• INSTRUCTIONS FOR THE TASK:
Repeat each record below exactly, omitting whatever pictures appear in it.

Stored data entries
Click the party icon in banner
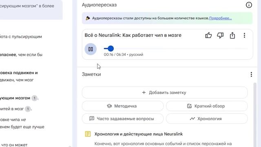261x147 pixels. pos(88,18)
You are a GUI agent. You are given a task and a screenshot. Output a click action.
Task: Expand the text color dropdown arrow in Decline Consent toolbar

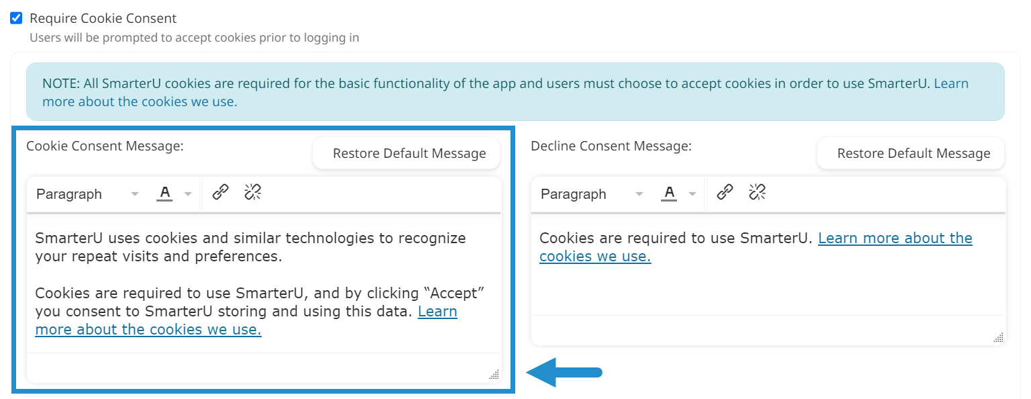692,193
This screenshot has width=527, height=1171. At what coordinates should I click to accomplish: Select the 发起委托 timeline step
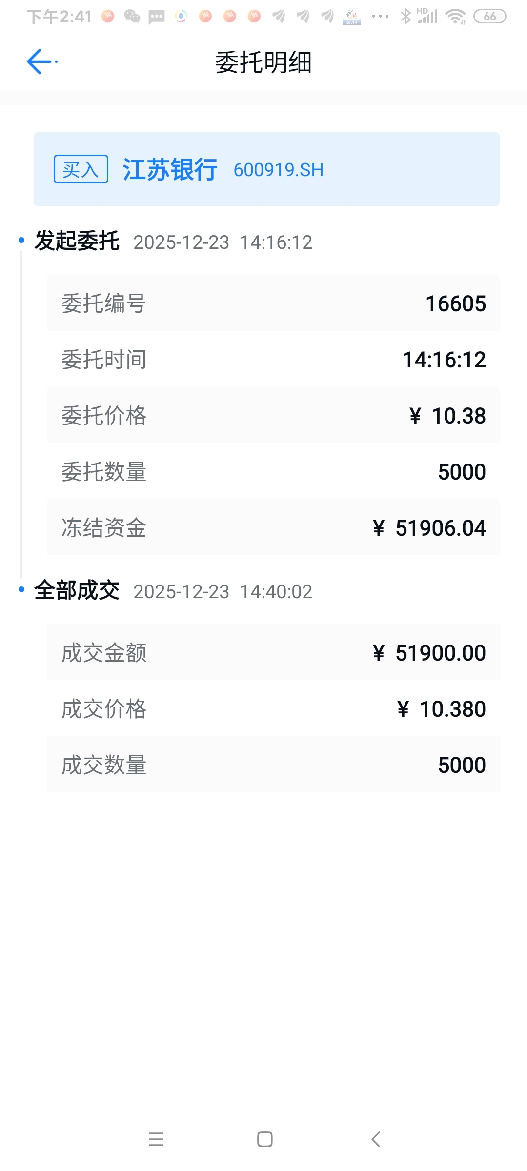tap(77, 242)

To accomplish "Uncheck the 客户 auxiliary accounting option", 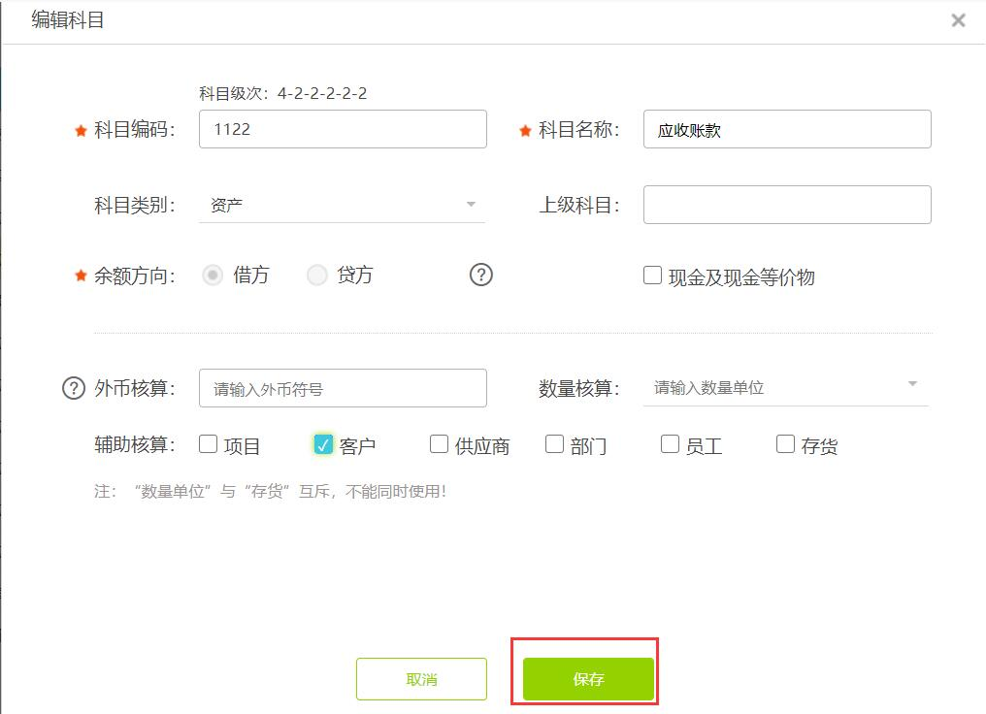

• RESPONSE TO THE EXERCISE:
Click the party icon in banner
261x147 pixels. pos(88,18)
You are a GUI agent. You are given a task and a screenshot. Output a click action.
Task: Expand the text color dropdown arrow in Decline Consent toolbar

692,193
This screenshot has width=527, height=1171. At what coordinates should I click to accomplish: Select the 发起委托 timeline step
tap(77, 242)

To accomplish "Uncheck the 客户 auxiliary accounting option", 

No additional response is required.